When the Taliban allowed anyone to grow poppies in the late 1990s, the price of a kilo of opium fell to $30 on the streets of Kandahar because of the resulting glut. When Mullah Omar decreed it was no longer consistent with Islamic values to grow poppies in 2000, the prohibitionist price of opium shot up to $740/kilo just before the Sept. 11 attacks.
For the first time that I can recall, a prominent drug warrior has allowed the inconvenient truth of prohibition economics to intrude on his crusade.
Alas, Costa still clings to the idea that opium can still be stopped from leaking across the borders of Afghanistan. Still, the idea of allowing the natural devaluing of illicit crops by stopping eradication is more than a baby step -- it's a sea change in drug war thinking and it stops the counterproductive and inhuman "war" against peasant farmers. Now that he has admitted the futility of shoveling water, we can only hope he will abandon the idea of building a metaphorical wall around the country.While I truly applaud Costa's belated arrival to the real world, it is still a fairly simplistic solution he has outlined. Since the days of the Silk Road Afghanistan has been been famous for trading by merchants, plundering by bandits, and smuggling by tax evaders. The latter two groups know the terrain better than any Westerner or Google map and I doubt NATO can seal the borders from these people any more than they can keep the Taliban from walking back and forth
to Pakistan. It's also one of the most corrupt countries in the world so a little cash can facilitate a lot of smuggling.
While the addiction rates in Afghanistan are still relatively low and rising, the neighboring countries have a huge addiction and HIV problem as a result of cheap Afghan heroin. The situation is dire and demands real solutions.
Still, I think his policy switch is important for five main reasons:
1) It's the first time a top drug warrior has allowed the law of supply and demand to rear its inconvenient head into policymaking. Will wonders never cease? Once they have acknowledged
this, it's hard to go back and pretend they can still make illicit crops disappear by making them astronomically more valuable in a world where HALF of the human race "subsists" on less than $2/day.

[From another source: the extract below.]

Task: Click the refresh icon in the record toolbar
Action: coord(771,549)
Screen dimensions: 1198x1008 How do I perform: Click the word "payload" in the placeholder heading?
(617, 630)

2) It's hard to eradicate in a region where illicit crops have taken root and the trade networks have been established. It's a lot easier to prevent a region from converting to illicit crops in the first place. If farmers transition back to legal crops, those networks could recede and then they might have a chance of preventing their return if there is sufficient aid for infrastructure and credit.
3) Adam Smith's "invisible hand" will be the culprit that motivates farmers to switch crops on their own. It doesn't make NATO forces and the UN into the hated "bad guys" who eradicated the fields of peasant farmers and drove them into the arms of the Taliban. The Taliban's fatal mistake in 2000 was in imposing total prohibition of poppy cultivation. While it made some Taliban commanders fabulously wealthy because they had cornered the market on warehoused opium at pre-prohibition prices, it turned farmers against them because they starved and suffered as a result so they were happy to help NATO forces.
4) When the opium prices fall, the Taliban will have a harder time funding their war and fewer lives should be lost. This could hasten the withdrawal of combat troops and the decreased violence should allow for more effective development assistance -- assuming Congress doesn't repeat the mistakes of the last Afghan war against the Soviets. To recall, we wiped our asses and left as soon as the Soviets retreated thus leaving a perfect vacuum for civil war and eventual Taliban victory.
5) They can now stop punishing the weakest of the weak and the poorest of the poor. Forced eradication without providing viable alternative livelihoods is not only counterproductive, but it is also monstrously cruel.